The massive black spire of crumbling rock juts out of the earth in an incredibly distinct way that appears like an enormous black tusk plunging out of the ground. Whether you spot it in the distance from the top of Whistler Mountain or from dozens of vantage points along the Sea to Sky Highway, its unmistakable appearance is breathtaking. The image below is a view of hikers climbing down the Black Tusk chimney. Whether you see it from the highway or from closer vantage points such as Taylor Meadows, Helm Creek, Panorama Ridge or Garibaldi Lake, all views make climbing to the top look impossible. In fact, Black Tusk seems to look more impossible to climb the closer you get to it. Even when you are close enough to touch its vertical, black and crumbling sides, you wonder in amazement how anyone can ever reach the top. Black Tusk is within the Garibaldi Volcanic Belt also called the Canadian Cascade Arc. This volcanic belt contains mostly dormant volcanoes, though also includes the much alive and infamous Mount St. Helens in Washington State, in the US. Mount Garibaldi from which Garibaldi Park gets its name was an active volcano as recently as 9300 years ago. Also in the area but well north of Black Tusk near Pemberton, Mount Meager had multiple eruptions ending only recently, that is 2350 years ago according to recent studies. Meager now has become known in the region for its alarmingly frequent mudslides that terrorize the Meager Hot Springs below and the town of Pemberton further down the valley. The last mudslide occurred just a couple years ago and was one of the largest in recorded Canadian history. Pemberton was partly evacuated as a result.

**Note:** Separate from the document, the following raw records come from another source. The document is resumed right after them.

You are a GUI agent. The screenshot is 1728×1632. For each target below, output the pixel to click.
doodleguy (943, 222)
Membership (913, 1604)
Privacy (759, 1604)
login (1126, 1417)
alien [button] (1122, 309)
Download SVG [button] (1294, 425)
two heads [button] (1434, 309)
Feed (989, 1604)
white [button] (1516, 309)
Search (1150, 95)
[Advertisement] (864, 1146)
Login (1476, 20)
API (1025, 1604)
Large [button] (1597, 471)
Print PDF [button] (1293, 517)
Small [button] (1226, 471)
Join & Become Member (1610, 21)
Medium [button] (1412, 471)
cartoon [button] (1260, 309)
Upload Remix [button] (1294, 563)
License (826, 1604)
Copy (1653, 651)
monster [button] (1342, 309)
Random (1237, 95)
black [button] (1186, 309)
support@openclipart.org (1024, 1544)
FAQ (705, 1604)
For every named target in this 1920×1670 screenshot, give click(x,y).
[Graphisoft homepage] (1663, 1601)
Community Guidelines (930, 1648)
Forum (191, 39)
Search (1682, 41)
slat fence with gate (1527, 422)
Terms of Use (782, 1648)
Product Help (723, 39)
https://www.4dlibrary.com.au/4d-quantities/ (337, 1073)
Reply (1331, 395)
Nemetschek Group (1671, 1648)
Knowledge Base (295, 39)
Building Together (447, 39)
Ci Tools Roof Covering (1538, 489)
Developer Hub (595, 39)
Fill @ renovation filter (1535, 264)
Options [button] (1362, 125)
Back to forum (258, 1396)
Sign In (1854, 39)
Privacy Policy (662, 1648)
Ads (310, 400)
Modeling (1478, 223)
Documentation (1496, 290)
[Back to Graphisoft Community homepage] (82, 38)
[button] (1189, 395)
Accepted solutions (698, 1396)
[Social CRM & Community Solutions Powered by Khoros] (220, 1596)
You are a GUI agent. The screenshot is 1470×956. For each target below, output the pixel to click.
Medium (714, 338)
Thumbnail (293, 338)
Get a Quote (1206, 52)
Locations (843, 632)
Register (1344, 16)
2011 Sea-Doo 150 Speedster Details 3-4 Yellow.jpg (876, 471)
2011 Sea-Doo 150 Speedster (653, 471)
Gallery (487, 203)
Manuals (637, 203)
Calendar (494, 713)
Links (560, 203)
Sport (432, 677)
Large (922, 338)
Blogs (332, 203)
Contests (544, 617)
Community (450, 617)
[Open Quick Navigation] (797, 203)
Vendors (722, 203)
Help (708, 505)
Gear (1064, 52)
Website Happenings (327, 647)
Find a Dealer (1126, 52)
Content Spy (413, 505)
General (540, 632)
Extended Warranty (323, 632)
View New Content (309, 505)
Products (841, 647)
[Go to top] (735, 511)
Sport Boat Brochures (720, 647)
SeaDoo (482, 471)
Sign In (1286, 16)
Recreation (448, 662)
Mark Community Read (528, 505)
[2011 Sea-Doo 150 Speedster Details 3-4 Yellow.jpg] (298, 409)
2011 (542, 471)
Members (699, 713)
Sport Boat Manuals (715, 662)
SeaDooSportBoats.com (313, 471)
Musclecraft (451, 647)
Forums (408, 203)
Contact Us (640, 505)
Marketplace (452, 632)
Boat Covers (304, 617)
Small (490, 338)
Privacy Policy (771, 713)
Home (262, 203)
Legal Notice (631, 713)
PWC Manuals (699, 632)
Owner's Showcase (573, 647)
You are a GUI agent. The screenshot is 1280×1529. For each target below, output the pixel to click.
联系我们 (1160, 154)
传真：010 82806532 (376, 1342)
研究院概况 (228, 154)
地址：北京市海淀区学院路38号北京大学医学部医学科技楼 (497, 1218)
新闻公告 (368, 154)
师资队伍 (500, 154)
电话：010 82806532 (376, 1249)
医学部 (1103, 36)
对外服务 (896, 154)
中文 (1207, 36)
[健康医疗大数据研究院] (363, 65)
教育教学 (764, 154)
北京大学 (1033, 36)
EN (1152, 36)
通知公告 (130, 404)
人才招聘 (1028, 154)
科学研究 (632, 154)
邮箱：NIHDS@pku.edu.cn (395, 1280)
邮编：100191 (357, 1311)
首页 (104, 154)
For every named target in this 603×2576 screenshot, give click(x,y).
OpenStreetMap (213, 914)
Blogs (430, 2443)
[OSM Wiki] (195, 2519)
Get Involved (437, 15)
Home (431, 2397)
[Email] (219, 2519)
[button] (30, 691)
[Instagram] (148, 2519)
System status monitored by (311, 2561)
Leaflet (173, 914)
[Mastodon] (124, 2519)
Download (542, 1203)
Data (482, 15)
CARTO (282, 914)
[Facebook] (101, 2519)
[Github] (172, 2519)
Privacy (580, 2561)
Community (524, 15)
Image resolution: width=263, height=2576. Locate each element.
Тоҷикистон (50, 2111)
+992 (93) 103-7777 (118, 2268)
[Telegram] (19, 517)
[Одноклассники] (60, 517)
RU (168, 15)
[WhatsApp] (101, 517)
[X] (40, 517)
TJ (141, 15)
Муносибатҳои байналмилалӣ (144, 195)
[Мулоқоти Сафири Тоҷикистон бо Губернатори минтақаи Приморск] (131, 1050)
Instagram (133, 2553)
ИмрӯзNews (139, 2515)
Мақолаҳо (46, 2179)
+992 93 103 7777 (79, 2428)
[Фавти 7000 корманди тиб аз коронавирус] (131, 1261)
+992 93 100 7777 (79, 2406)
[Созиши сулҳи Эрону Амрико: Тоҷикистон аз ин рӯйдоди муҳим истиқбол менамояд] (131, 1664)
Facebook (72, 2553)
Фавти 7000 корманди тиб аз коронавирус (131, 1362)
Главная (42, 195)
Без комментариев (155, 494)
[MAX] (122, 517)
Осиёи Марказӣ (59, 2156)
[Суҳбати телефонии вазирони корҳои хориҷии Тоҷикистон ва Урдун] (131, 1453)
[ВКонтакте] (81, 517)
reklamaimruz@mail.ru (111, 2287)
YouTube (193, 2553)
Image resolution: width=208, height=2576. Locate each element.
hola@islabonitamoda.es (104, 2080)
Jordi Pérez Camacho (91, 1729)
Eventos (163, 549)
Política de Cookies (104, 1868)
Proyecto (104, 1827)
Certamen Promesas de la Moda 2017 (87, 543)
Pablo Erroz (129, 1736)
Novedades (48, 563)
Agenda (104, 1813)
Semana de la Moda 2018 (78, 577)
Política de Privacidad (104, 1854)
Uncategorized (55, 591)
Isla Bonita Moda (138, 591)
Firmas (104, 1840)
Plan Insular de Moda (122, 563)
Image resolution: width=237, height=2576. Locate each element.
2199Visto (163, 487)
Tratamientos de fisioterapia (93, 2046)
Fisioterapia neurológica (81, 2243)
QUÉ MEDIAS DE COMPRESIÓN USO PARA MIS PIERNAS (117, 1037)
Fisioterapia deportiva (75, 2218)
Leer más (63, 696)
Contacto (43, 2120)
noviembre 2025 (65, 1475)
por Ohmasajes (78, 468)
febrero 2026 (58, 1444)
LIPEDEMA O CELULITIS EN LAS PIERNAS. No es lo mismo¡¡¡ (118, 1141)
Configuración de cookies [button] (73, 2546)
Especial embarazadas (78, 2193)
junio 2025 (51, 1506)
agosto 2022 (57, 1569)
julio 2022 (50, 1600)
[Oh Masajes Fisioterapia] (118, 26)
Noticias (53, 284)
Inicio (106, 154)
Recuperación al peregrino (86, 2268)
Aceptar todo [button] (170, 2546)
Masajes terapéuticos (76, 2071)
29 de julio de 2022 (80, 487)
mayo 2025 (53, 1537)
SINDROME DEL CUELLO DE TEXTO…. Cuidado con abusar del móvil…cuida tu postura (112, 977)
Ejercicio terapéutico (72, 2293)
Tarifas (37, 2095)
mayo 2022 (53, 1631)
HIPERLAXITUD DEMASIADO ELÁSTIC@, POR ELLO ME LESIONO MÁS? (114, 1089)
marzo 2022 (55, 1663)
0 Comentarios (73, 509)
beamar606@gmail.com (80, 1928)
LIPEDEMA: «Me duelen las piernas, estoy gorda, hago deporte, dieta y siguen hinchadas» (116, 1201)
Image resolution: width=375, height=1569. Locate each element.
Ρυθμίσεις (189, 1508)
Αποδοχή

The image below is looking out from near the top of the Black Tusk chimney. Panorama Ridge extends to the left, then Garibaldi Lake, The Table and Mount Garibaldi is the giant in the distance. About 170,000 years ago renewed volcanic activity in what is now Garibaldi Park produced a lava dome within a cinder-rich volcanic cone itself over a million years old. Cinder-rich simply means that the cone formed out of explosive volcanic action and hardened, to some extent, in the air and therefore filled with air pockets and evidently light and weak in structure. This lava dome which was to become Black Tusk, hardened inside this more easily eroded cinder cone, so in the past 170,000 years the outer cinder cone has crumbled away to reveal the lava dome within. The Black Tusk itself is extremely crumbly as well as can be seen when you near it. It looks as if erupting out of a uniformly sloping mountain of jagged, black boulders.